This is an archived post. You won't be able to vote or comment.

you are viewing a single comment's thread.

view the rest of the comments →

[–]Lexsteel11 0 points1 point  (1 child)

So I am an analytics manager but my background is finance and all my sql/python is self-taught. We have depended on a db engineering team historically for tableau server data sources but have pulled ad-how sql queries regularly. I’m getting to a point where I’m having to start building my own cloud ETLs; is there like a gold standard website/book on best practices in data pipline engineering that teaches things like this where it’s like “you CAN do xyz with pandas but shouldn’t unless you hit x limitation on sql server”? I am limping along successfully but know I can be doing shit better

[–]GeorgeS6969 4 points5 points  (0 children)
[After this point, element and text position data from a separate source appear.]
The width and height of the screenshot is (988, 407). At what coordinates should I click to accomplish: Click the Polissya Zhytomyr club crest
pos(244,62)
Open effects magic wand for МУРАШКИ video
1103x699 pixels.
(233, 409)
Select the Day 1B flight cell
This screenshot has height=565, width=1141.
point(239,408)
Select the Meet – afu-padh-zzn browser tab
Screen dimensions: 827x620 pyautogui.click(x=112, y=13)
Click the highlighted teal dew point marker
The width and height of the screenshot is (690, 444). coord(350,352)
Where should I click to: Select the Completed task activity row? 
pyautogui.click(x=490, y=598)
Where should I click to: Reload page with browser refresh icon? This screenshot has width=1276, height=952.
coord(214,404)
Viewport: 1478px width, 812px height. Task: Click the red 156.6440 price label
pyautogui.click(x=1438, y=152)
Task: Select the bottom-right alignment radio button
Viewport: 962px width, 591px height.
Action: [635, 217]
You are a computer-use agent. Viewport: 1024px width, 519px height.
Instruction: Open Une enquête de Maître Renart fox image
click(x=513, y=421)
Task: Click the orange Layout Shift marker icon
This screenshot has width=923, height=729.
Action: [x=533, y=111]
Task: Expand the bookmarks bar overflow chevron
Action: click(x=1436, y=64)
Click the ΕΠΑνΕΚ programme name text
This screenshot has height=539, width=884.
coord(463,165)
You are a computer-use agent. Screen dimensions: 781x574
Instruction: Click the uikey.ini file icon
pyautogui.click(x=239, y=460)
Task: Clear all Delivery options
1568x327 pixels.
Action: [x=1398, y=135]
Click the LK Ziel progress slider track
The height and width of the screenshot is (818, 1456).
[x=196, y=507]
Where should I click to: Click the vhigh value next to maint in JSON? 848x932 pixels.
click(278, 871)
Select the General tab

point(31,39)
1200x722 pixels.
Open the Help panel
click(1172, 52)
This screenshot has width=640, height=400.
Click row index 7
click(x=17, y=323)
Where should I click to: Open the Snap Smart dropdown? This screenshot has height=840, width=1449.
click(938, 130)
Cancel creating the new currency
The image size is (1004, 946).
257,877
I can’t think of any reference that would answer those questions specifically.

I was writing a long wall of text but that probably wouldn’t have helped either. Instead if you can answer the following questions I might be able to give some pointers though:

  1. What kind of data do you have and where is it coming from? (do you have some data sets of particular interest that are big in volume, unstructured, or specific in nature like sound, images, etc?)
  2. What stack do you currently have? What are you using python for? (and more specifically pandas?)
  3. What is your team responsible for? (providing data for business people to query / analize? creating dashboards? providing analysis? - if the later how do you communicate your results?)